Disposable polystyrene forks at sausage stands can soften and bend a little if they are pierced into very high-fat sausages that have just come off the grill. Light cutlery for travel and camping is usually made of more heat-resistant and smoother melamine resin . Wooden disposable cutlery, molded from thin wood, has been on the market since around 2010 . Noble, heavy and antibacterial cutlery made of silver or with a silver coating, which slowly turns brownish-black due to hydrogen sulfide. Common in households is stainless and nickel-free, therefore somewhat ferromagnetic cutlery made of chrome steel . At the end of the war and also as light military equipment there was cutlery made of cast aluminum or sheet aluminum, which was later confiscated because aluminum was suspected of being harmful. In older times there was also iron cutlery, especially knives and forks, which were not rustproof, which is why they had to be carefully kept dry and should not come into contact with acidic foods. Own “knife cloths”, which of course turned brown from the rust, are evidence of this.

chopsticks

Chopsticks have been around since the 18th century BC. In China . The roughly 25 cm long chopsticks with blunt ends made of jade , bamboo or wood are held in pairs in one hand and used like tongs to pick up bite-sized, pre-cut bites, but also to “scoop” directly from the bowl into the mouth. The chopsticks are also used in Japan , Korea and Vietnam ; these countries were culturally influenced significantly by China. In addition, chopsticks are traditionally not used in Asia , but in the course of cultural globalization they have now also established themselves in other Asian countries - and in some cases worldwide - as a supplement to cutlery, also in the form of disposable chopsticks.

Pliers

Tongs can be found as auxiliary cutlery to make it easier to eat snails, asparagus and lobsters. Tongs as carving and serving cutlery for serving and portioning z. B. ice cubes, pasta, pastries and sugar cubes. The pincer-like nutcrackers and the pincer-like tea strainers also fall into this category.

List of types of pliers

Sugar tongs
  • Ice tongs
  • Lobster tongs
  • Pastry tongs
  • Nutcracker
  • Snail tongs
  • Spaghetti pliers
  • Asparagus holder, tongs
  • Tea tongs / tea infuser spoon
  • Sugar tongs

Mixed forms

Spoon

The neologism Göffel describes a combination of fork and spoon. The analogous English word creation is spork , formed from English spoon ("spoon") and fork ("fork"). The spoon often has the basic shape of a normal tablespoon, the front end of which is slit into short fork prongs. It goes well with stews with meat. There are disposable spoons, high-quality models for the household and those as practical equipment for backpackers. There is also the variant of the folding spoon, in which the spoon head can be placed on the handle and folded out again for use.

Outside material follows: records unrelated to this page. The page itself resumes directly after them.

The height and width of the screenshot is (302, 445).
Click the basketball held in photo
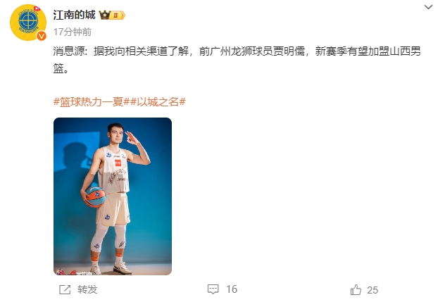pos(96,196)
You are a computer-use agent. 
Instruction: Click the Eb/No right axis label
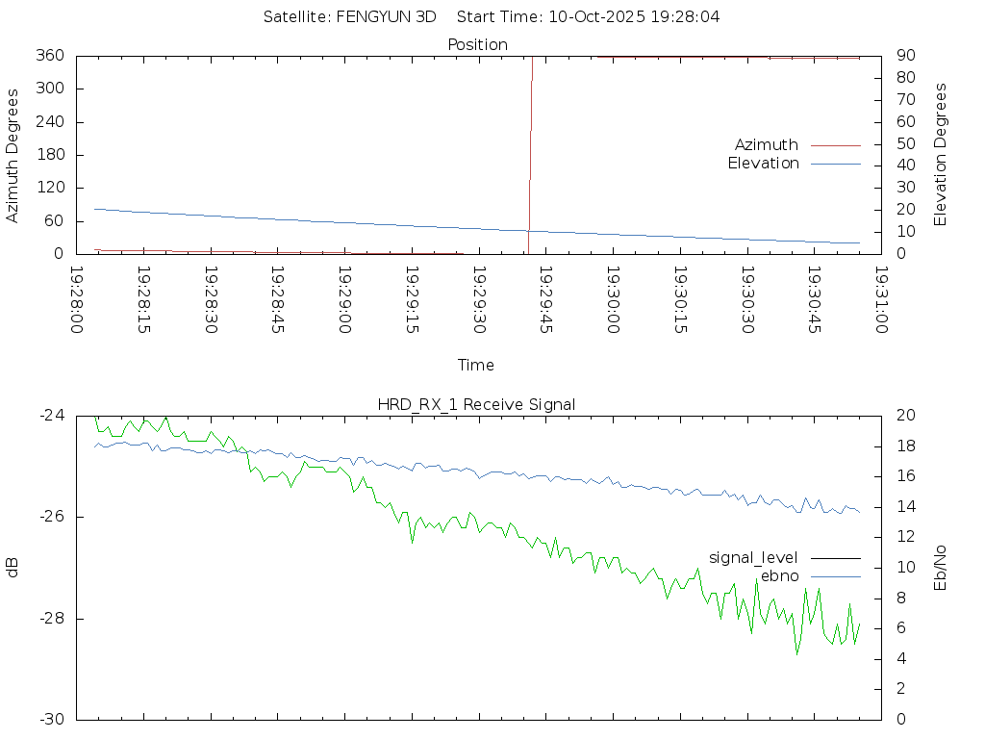click(x=941, y=568)
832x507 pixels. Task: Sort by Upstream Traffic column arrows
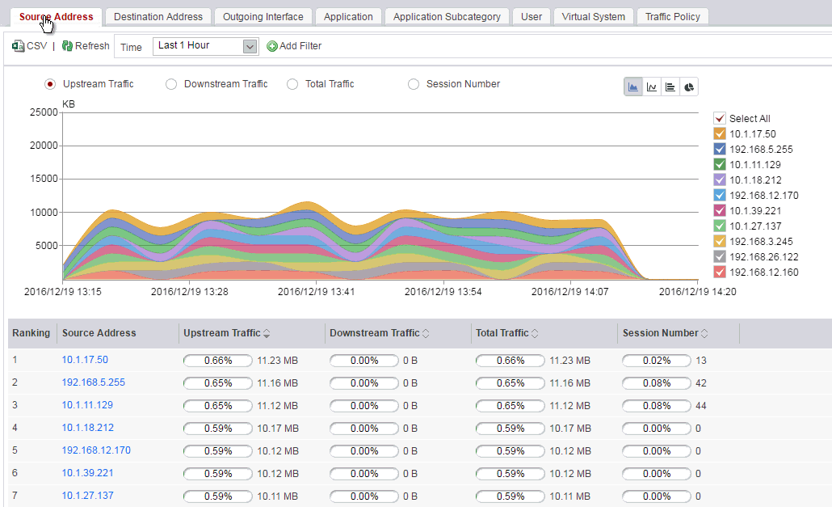pyautogui.click(x=267, y=333)
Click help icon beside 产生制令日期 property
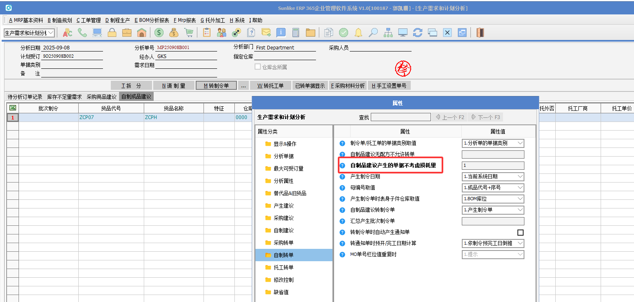Viewport: 634px width, 302px height. pos(342,177)
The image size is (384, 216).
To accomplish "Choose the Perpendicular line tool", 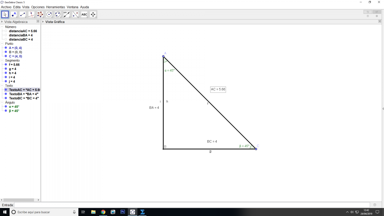I will (31, 14).
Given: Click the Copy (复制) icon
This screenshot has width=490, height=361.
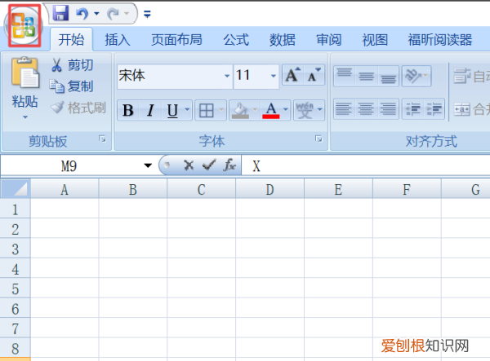Looking at the screenshot, I should 57,86.
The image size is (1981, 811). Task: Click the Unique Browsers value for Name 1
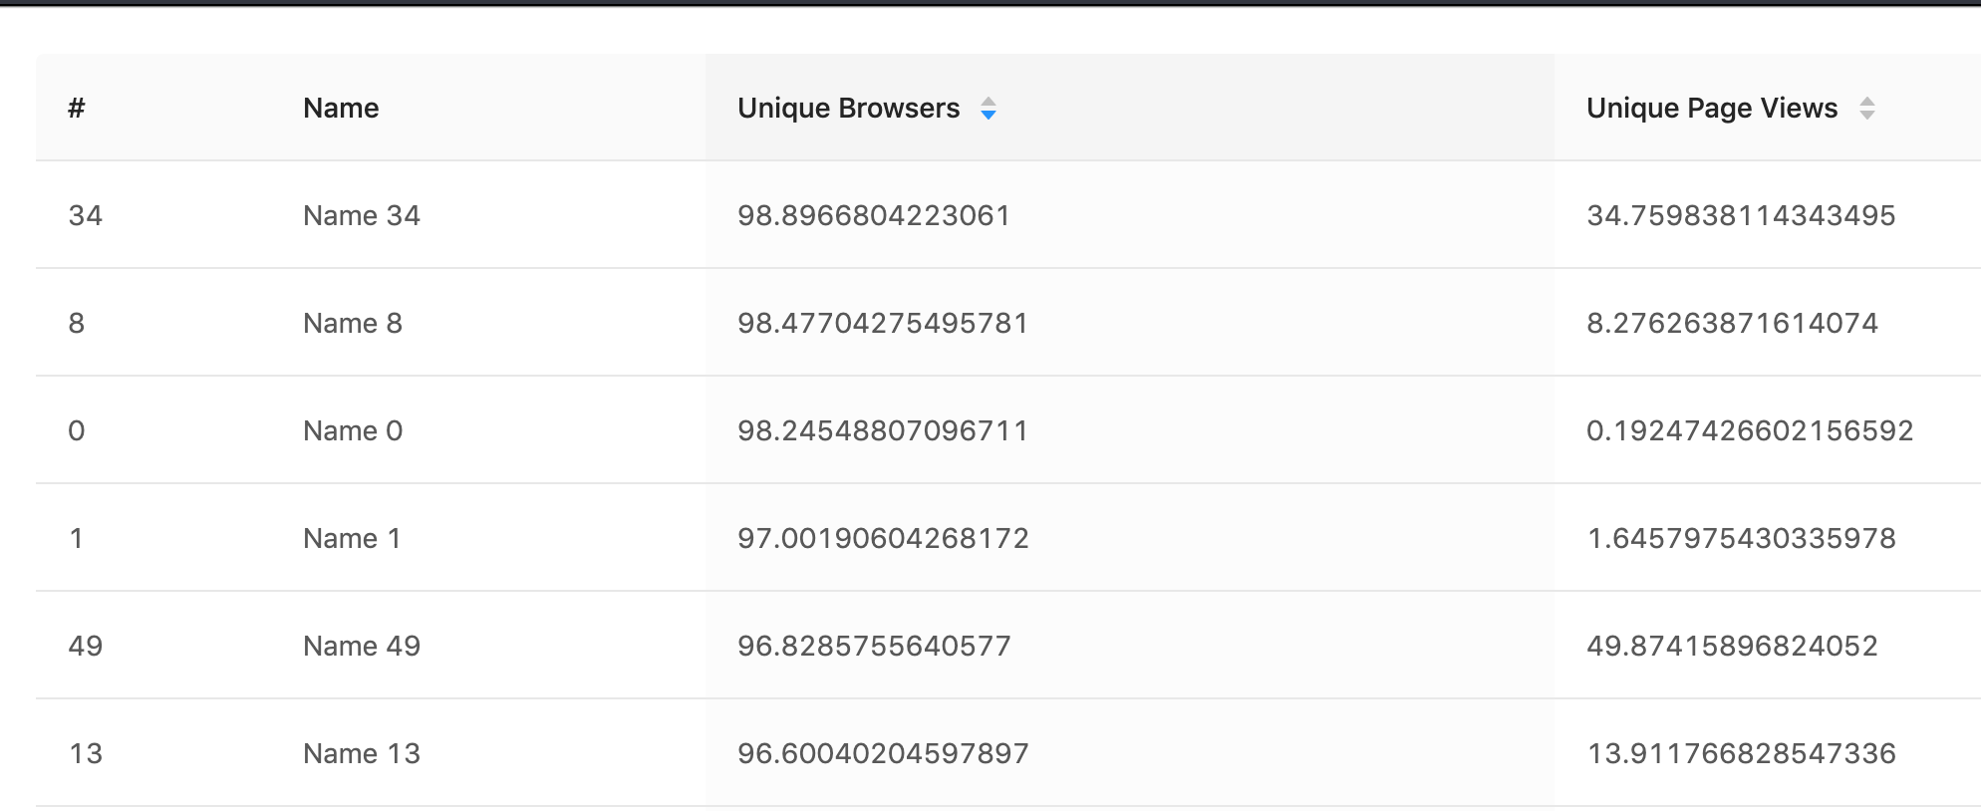point(883,538)
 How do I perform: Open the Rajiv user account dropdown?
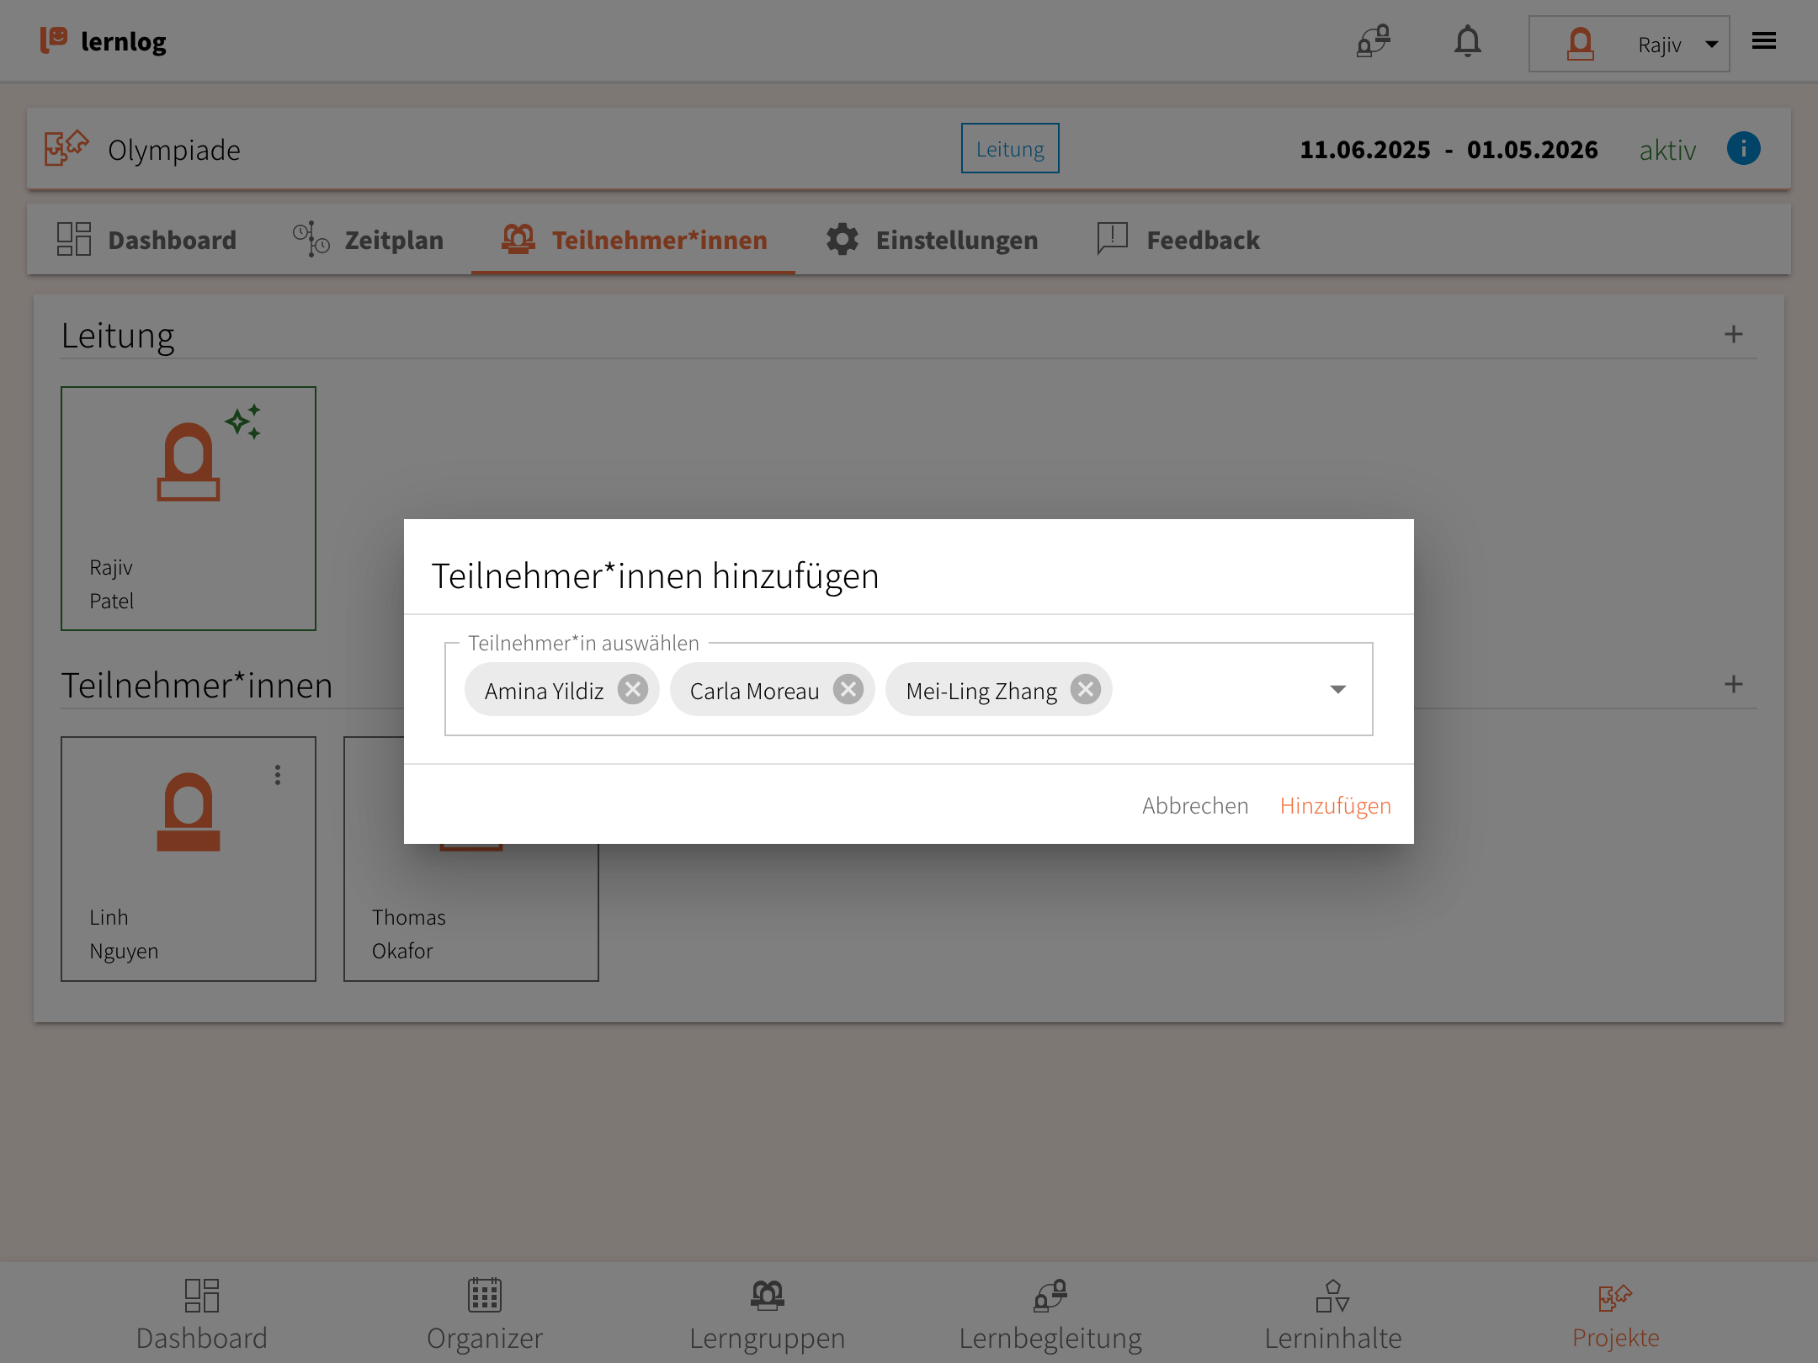point(1629,44)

Mixed forms with a cutting function are the "Nelson knife and fork combination" and the "Imperial fork" of Wilhelm II . Basically, the cake fork and the grapefruit spoon as well as the cheese serving knife with fork tip also belong in this category. Knife-fork combinations are called knork in English (word formation from knife and fork ), spoon-knife combinations spife (word formation from spoon and knife ).

The triple combination of knife, spoon and fork is called sporf in English . It is also known by the brand names Splayd and Eazi-Eater . In some German regions this combination is also known as a cutting spoon .

Assembled cutlery can either combine the different eating utensils on one side or be provided with different eating tools at both ends, such as the lobster spatula with spike.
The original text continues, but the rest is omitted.